Ostatnie kilkanaście godzin handlu na rynku złotego przyniosło dalszy ograniczony spadek wyceny polskiej waluty. Lekki trend deprecjacyjny utrzymuje się i w dalszym ciągu czynnikiem powodującym odwrót od rynków EM jest temat Krymu. Prawdopodobnie do czasu rozstrzygnięcia (referendum) czynnik podażowy utrzyma się, a waluty rynków wschodzących pozostaną pod presją. Negatywnie na wyceny wpływa również ostatnia korekta na rynkach akcyjnych, która ponownie skłania do redukowania pozycji na bardziej ryzykownych walutach i transferowania środków w kierunku bezpiecznych walut. W świetle zachowania polskiej waluty od początku roku aktualne poziomy wydaje się być atrakcyjne do zajmowania pozycji długich na złotym (ponownie wyróżniają się pozytywne prognozy makro) to kapitał zagraniczny pozostaje ostrożny czekając na rozstrzygniecie tematu Ukrainy. W konsekwencji obserwujemy coraz wyższe zamknięcia na parach X/PLN, choć dynamika ruchu pozostaje ograniczona.

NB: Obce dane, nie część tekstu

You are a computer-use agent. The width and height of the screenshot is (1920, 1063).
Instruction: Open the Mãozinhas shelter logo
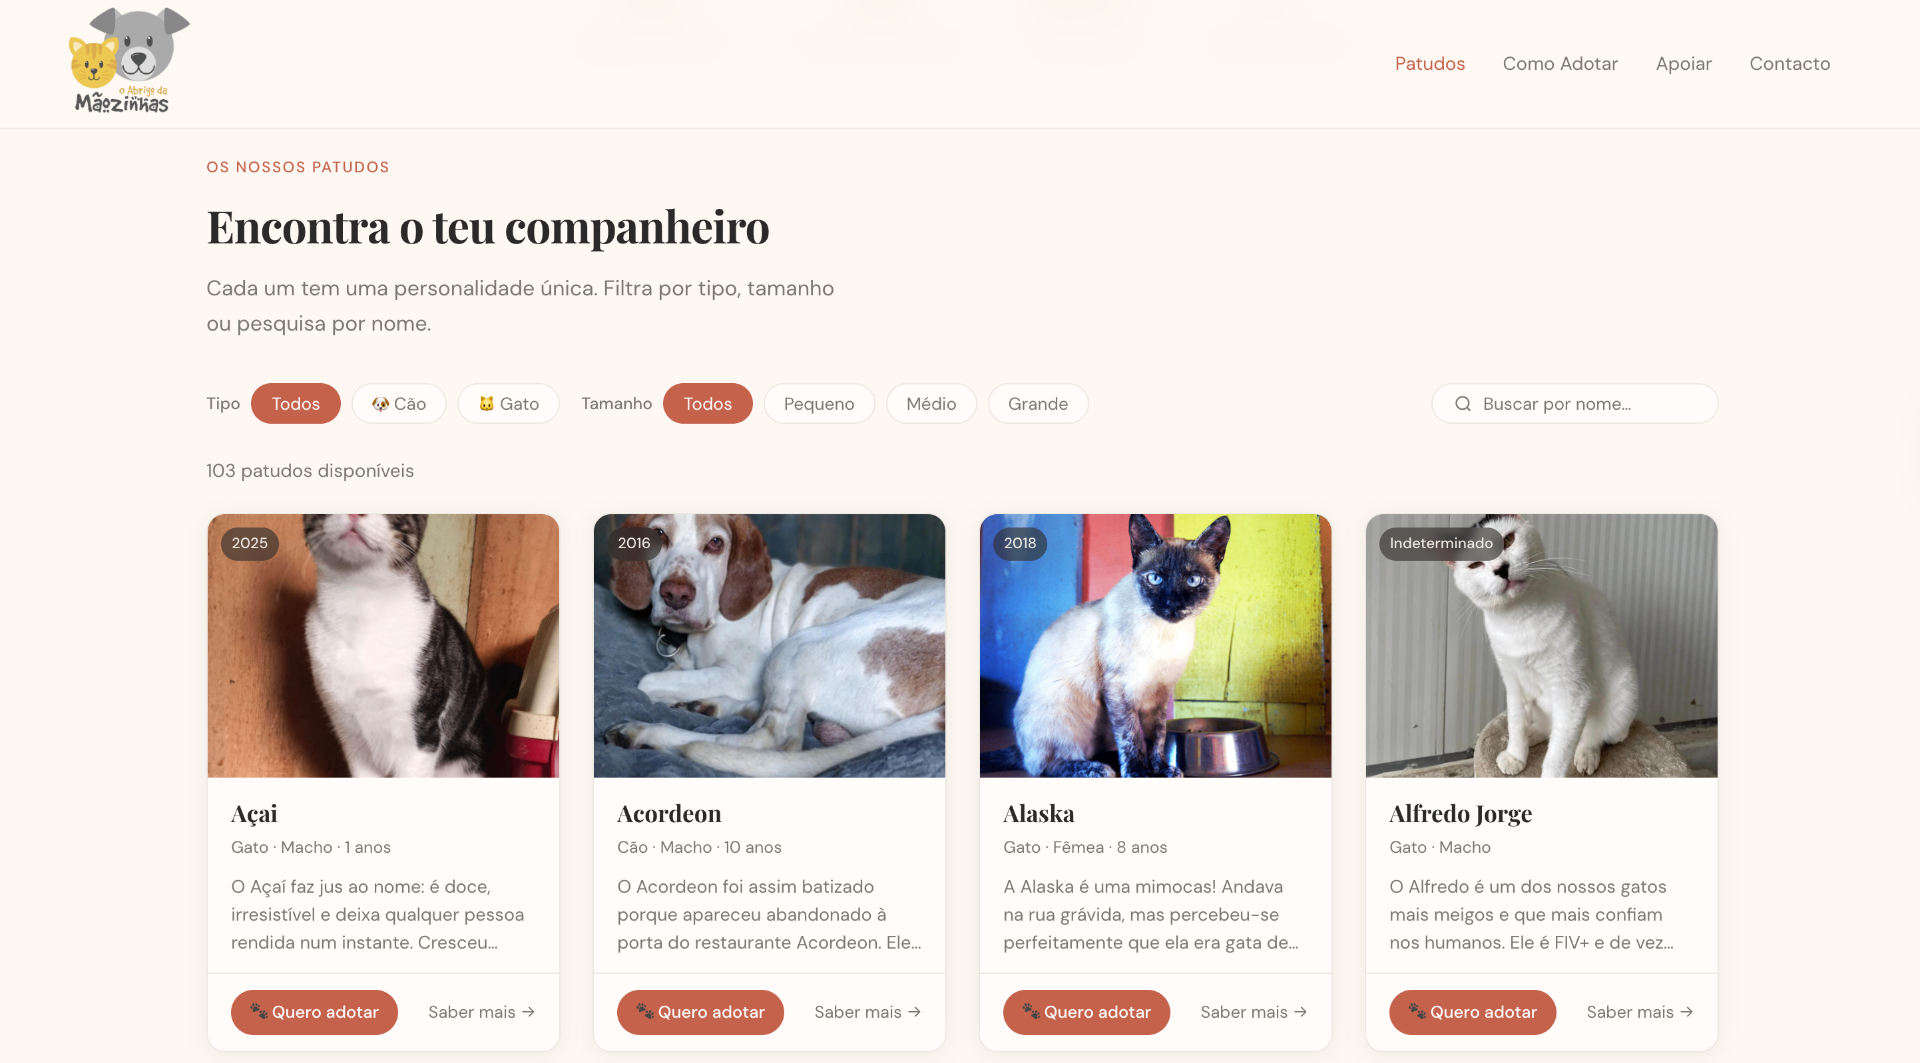(x=128, y=61)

W trakcie dzisiejszej sesji poznamy dane dot. obrotów w handlu zagranicznym w styczniu br. zaprezentowane przez GUS. Dane te pomimo przydatności w zakresie prognozowania kolejnych wskaźników dla gospodarki (w tym PKB) nie znajdują się w centrum zainteresowania uczestników obrotu. Najbliższymi istotnymi danymi będzie zaplanowana na piątek publikacja w zakresie inflacji w ujęciu CPI za styczeń. Na szerokim rynku w trakcie dzisiejszej sesji inwestorzy skupiać się będą na kolejnych doniesieniach z Ukrainy oraz wystąpieniach przedstawicieli EBC. Dodatkowo o godz. 11:00 poznamy dane dot. produkcji przemysłowej w Strefie Euro za styczeń.

Z rynkowego punktu widzenia obserwujemy złotego na lekko słabszych poziomach. Ruch ten trwa już trzy sesje, jednak jego dynamika pozostaje wyraźnie ograniczona. W dalszym ciągu brak jest mocniejszego wybicia na USD/PLN (powyżej 3,05), co traktować należy jako wyraz siły polskiej waluty. W przypadku EUR/PLN kwotowania znajdują się w rejonie oporu na 4,22 PLN, którego ewentualne sforsowanie otwierałoby drogę do testu okolic 4,25 PLN. Początek handlu może przynieść utrzymanie presji podażowej z uwagi na spadkowy przebieg obrotu w trakcie sesji w Azji.